Here, by the way, is where I diverge from the Lean Startup crowd. They say that you just build an MVP and then tune it. To me, that’s glossing over the hard/interesting bit, which is working out what the MVP is. Furthermore, when they say ‘MVP’, they don’t really mean MVP as defined by Robinson – if what you’ve built really “maximises return on risk for both the vendor and consumer” then frankly it doesn’t need tuning.
But if the MVP is the end result of your development process, and you won’t know what it looks like until you’ve built it, well, it’s not a very helpful target to aim for. “I’ll know it when I see it” does not instill confidence in the first planning session. You need something more tangible to work towards. What should that first target be, then? Well, let’s think about what you’re trying to achieve in the early stages of product development. You have an idea of what you want to build, but you acknowledge that you don’t know what’ll really work (at least, I hope you acknowledge it – if the past 20 years have taught us anything it’s that in the world of the web, no one knows what’ll be popular a priori). So what do you do? You gather data. And you do it through the classic cycle of build/measure/learn. Now, some people describe the product of each build phase as an MVP, but again, taking its definition from the original source, we see that the term just doesn’t apply here. We’re not thinking about the return for the customer at all, and the only return the vendor values at this stage is knowledge. The term just doesn’t fit very well.
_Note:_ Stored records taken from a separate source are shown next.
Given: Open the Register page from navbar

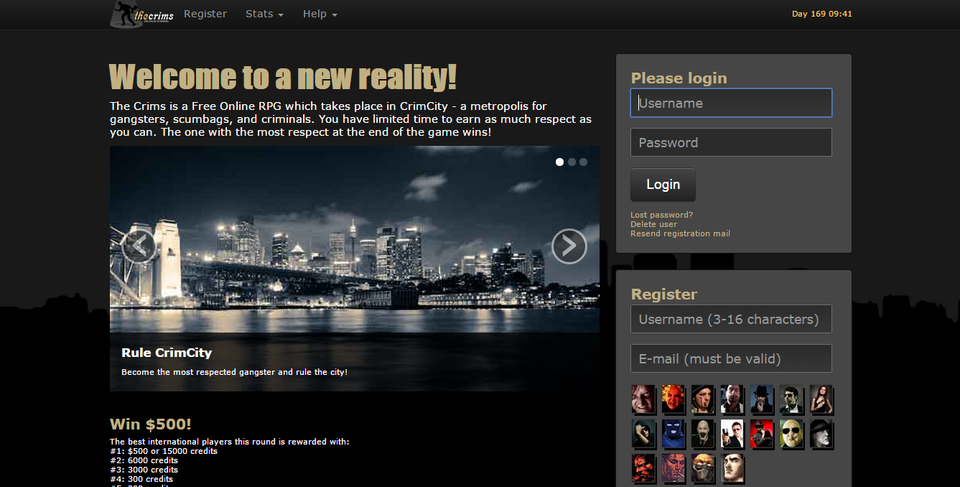Looking at the screenshot, I should point(205,14).
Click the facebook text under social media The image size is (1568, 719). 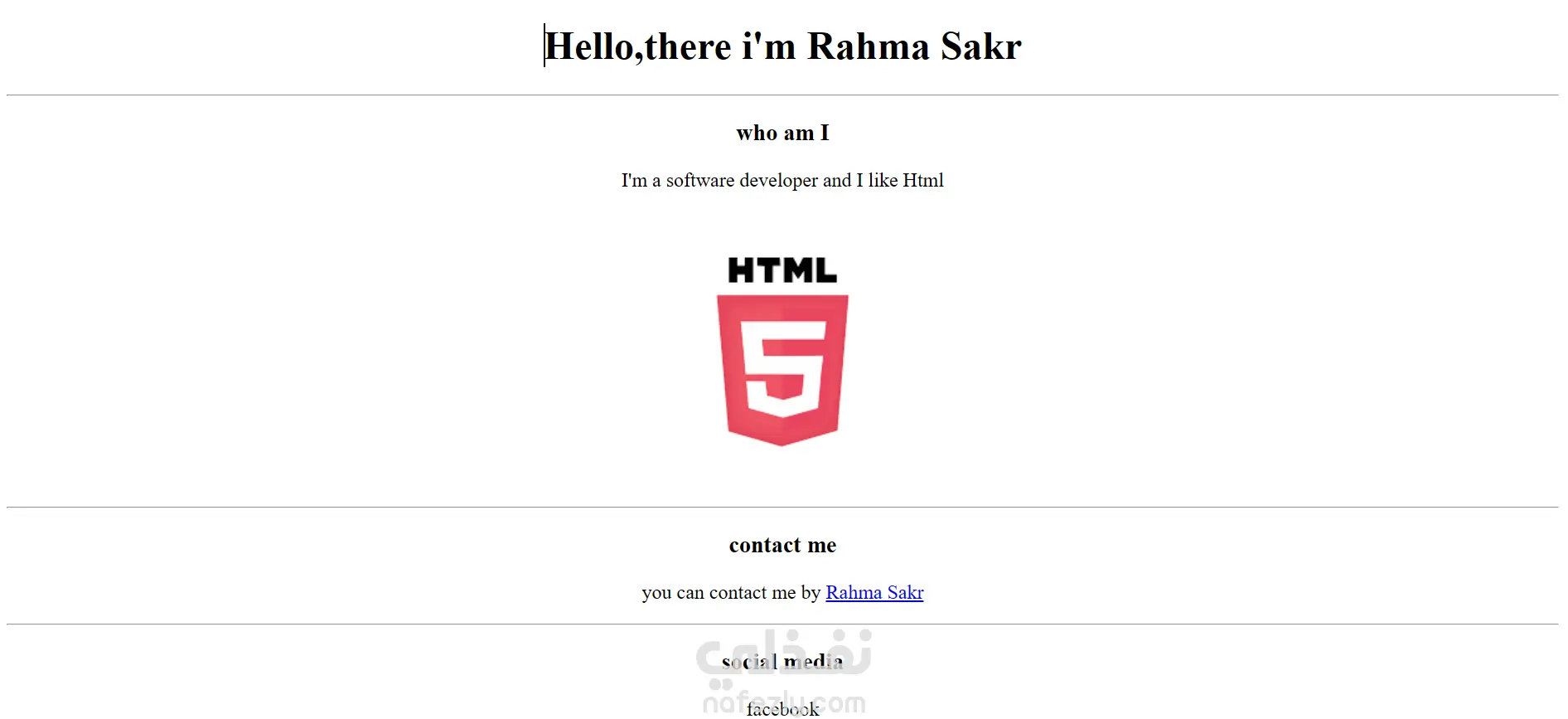(x=782, y=709)
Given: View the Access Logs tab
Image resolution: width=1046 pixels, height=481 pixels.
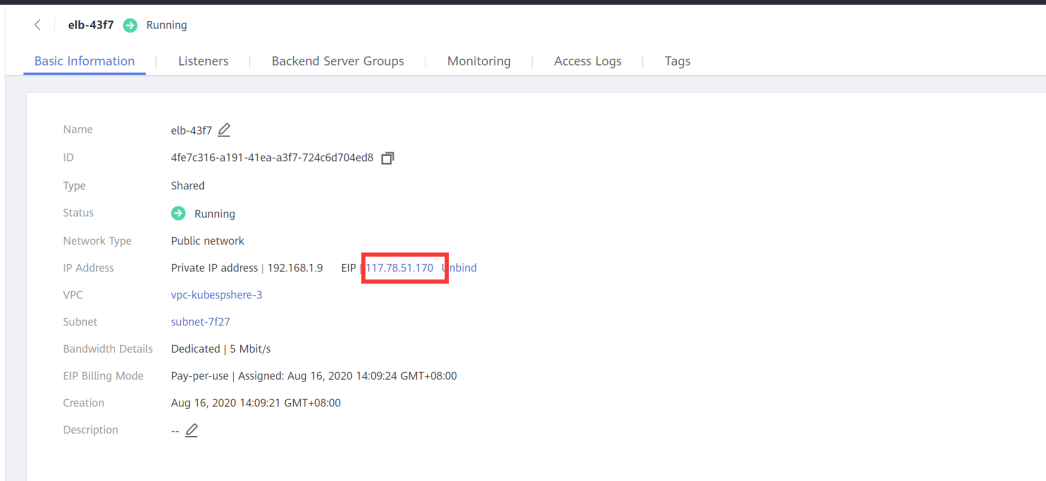Looking at the screenshot, I should (587, 61).
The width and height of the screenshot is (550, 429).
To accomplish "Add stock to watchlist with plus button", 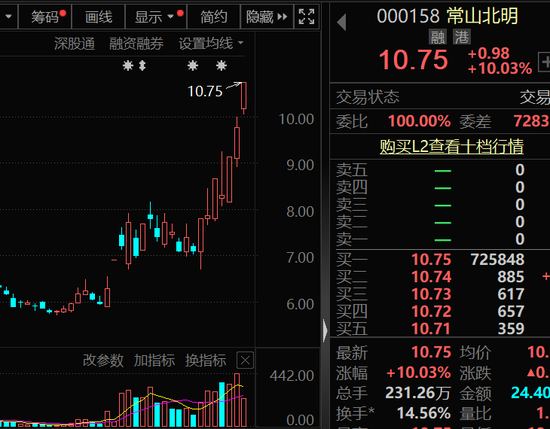I will (544, 62).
So I propose a new term. What you should be aiming for, when lining up for each circuit of the build-measure-learn loop, isn’t an MVP at all. It’s an MVE – the Minimal Valuable Experiment. What you want is to do the least amount of work you have to to perform an experiment that gives you valuable information back. That experiment might involve A/B testing a new feature on some users. It might involve showing a barely functional prototype to a focus group. It might even involve building a website advertising parrot cages that doesn’t actually sell parrot cages. It’s whatever you need to do to learn a little bit more, to get you that one step closer to viability.
Am I just being finickety? Does it really matter that you say MVP and I say MVE? After all, just because you use MVP to mean something different to what Frank Robinson meant doesn’t mean that you’re wrong. In the context of Lean the term has taken on a specialist meaning, and that’s just fine. Right?
Well, no. Because regardless of the original definition, talking in terms of ‘viability’ and ‘products’ puts the emphasis in the wrong places. ‘Viable’ makes you think about things like revenue, customer bases and margins at a time when you should be focussed exclusively on knowledge acquisition. ‘Product’ makes you lean towards building working software and working prototypes, and polishing them to look like finished products, when you might be able to learn something useful from knocking up a survey on Google Forms and posting it on Twitter. It takes a lot of guts to hold off on building your product until you know enough to build the right thing, and focussing on learning in the first instance. Aiming for a minimum viable product from the get-go undermines that good intention. But working on a series of minimal valuable experiments, on the other hand, reminds you constantly that you’re an explorer, a researcher, an empirical scientist, and in the moderm world of digital businesses, that’s how great product decisions are made.